Stored data entries:
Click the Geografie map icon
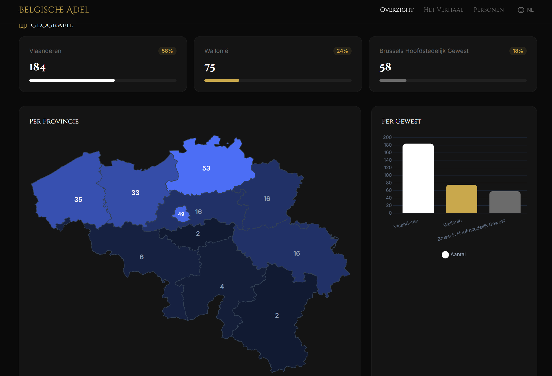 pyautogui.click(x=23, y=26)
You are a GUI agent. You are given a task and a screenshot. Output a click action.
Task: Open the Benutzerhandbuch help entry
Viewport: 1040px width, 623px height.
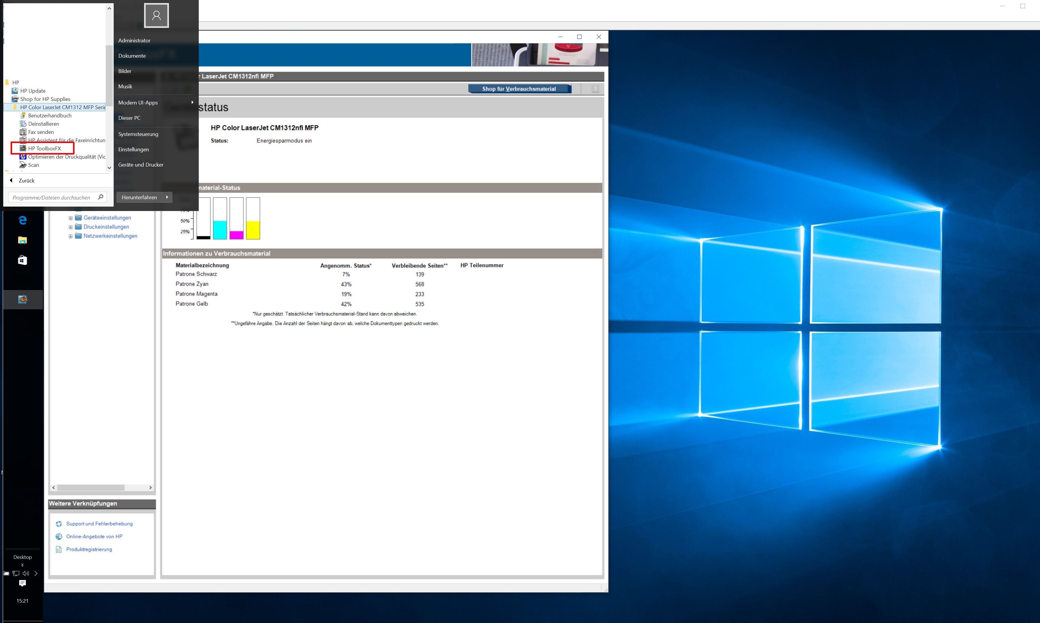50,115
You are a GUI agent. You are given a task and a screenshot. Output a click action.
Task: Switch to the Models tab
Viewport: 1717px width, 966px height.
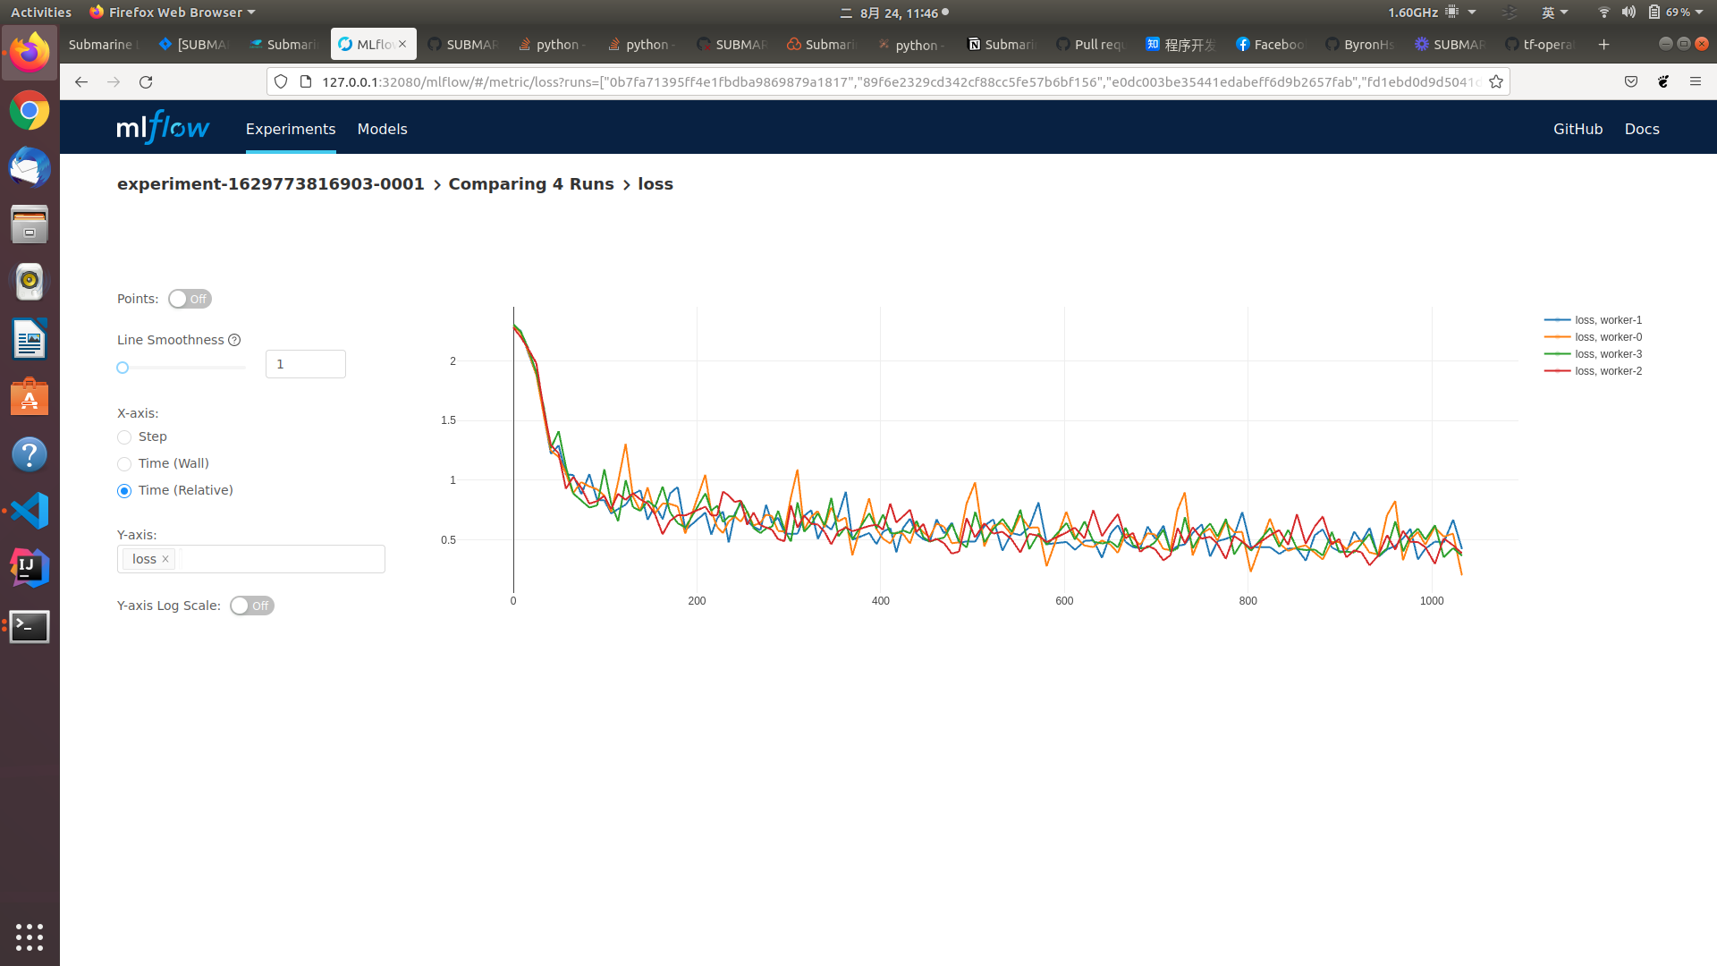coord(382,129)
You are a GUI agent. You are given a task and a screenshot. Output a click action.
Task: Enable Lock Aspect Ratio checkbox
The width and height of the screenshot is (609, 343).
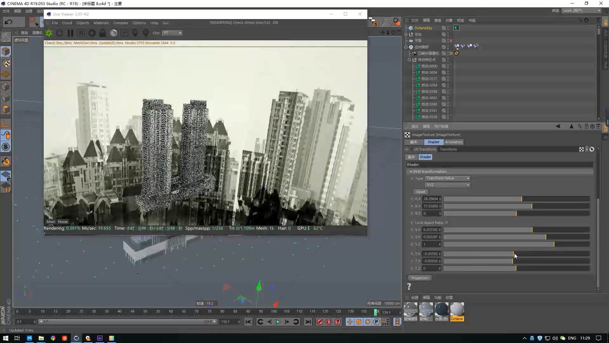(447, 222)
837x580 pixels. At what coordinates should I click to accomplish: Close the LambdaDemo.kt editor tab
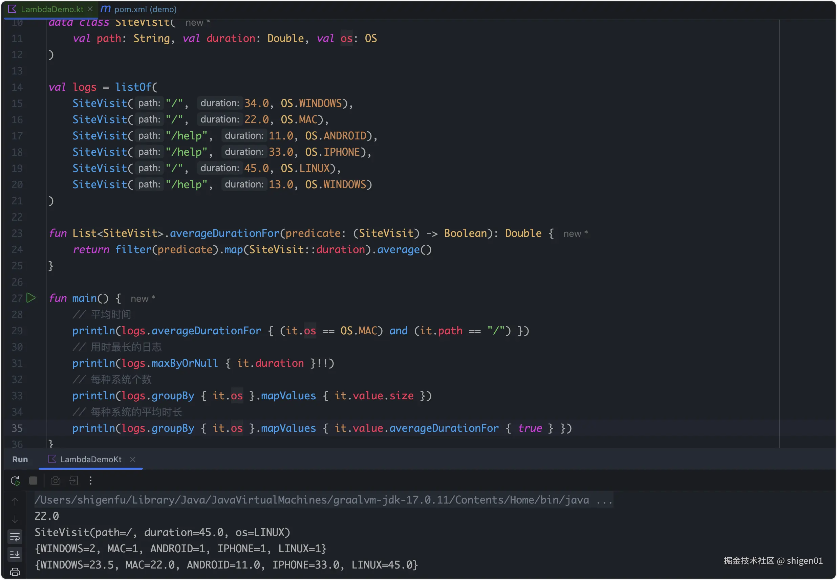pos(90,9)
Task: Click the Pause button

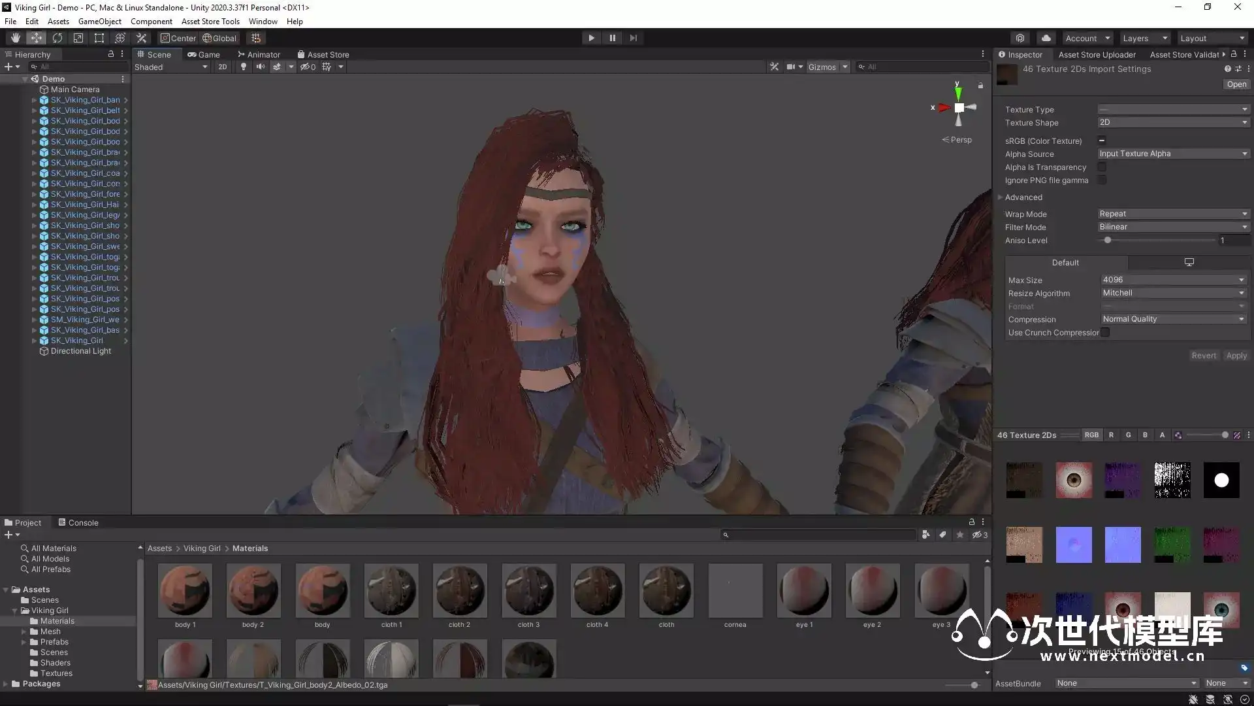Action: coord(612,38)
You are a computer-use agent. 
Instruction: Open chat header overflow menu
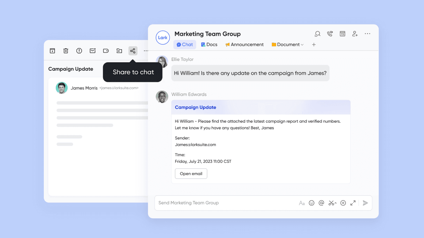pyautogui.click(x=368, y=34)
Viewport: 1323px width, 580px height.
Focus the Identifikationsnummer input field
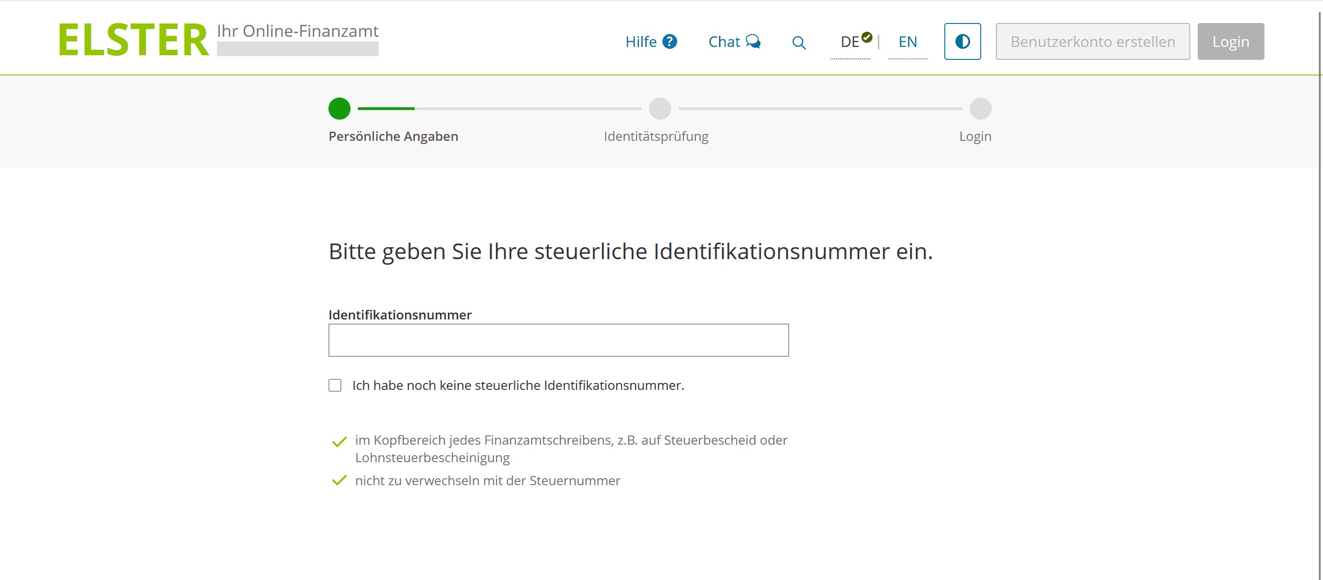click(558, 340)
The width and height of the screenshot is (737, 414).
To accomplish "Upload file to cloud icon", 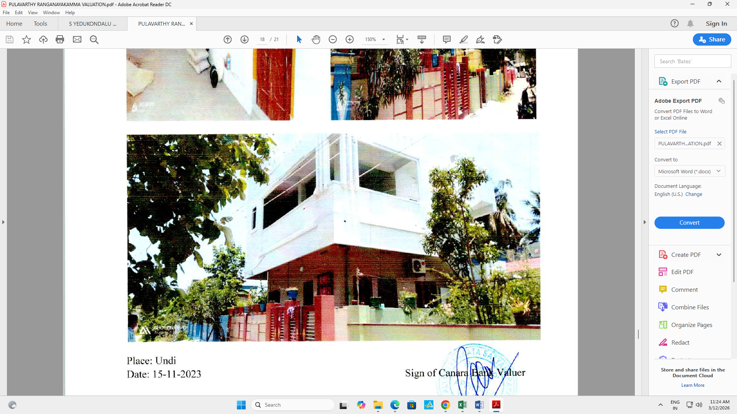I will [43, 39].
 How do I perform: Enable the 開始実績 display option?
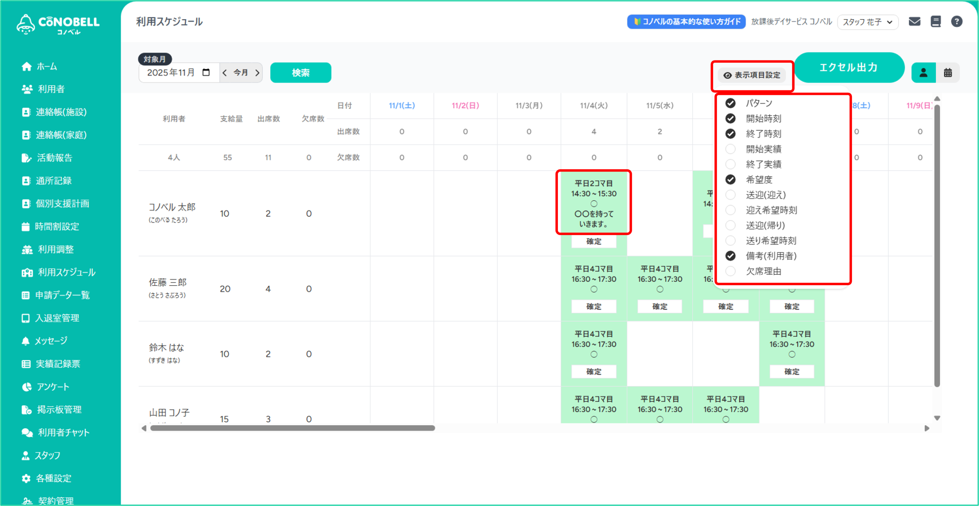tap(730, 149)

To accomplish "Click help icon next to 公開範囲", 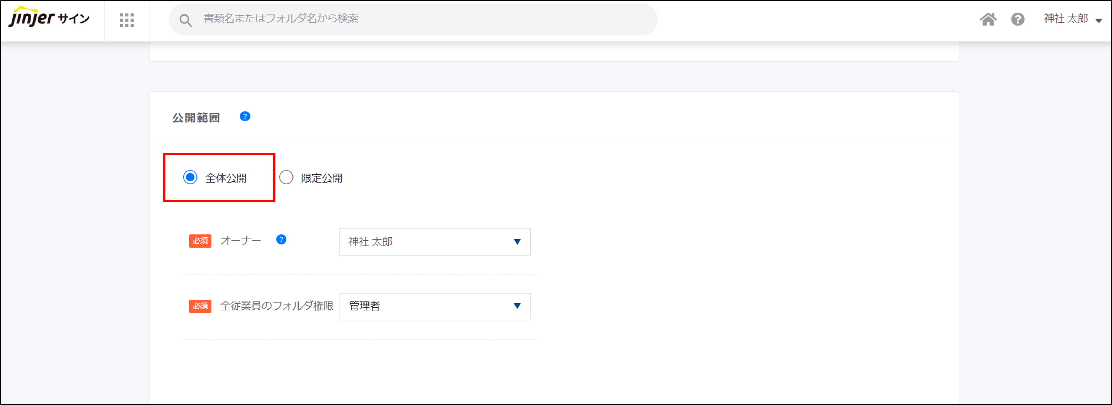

**Directions:**
When copying from the data above, print only the lines from the line containing "Task: Enable Lock Aspect Ratio checkbox" to the line containing "You are a computer-use agent.", exactly, and leave the pictures out.

**Expected output:**
Task: Enable Lock Aspect Ratio checkbox
The width and height of the screenshot is (609, 343).
(447, 222)
837x580 pixels. At what coordinates should I click to accomplish: Close the LambdaDemo.kt editor tab
pos(90,9)
Task: Click the Pause button

Action: coord(612,38)
You are a computer-use agent. 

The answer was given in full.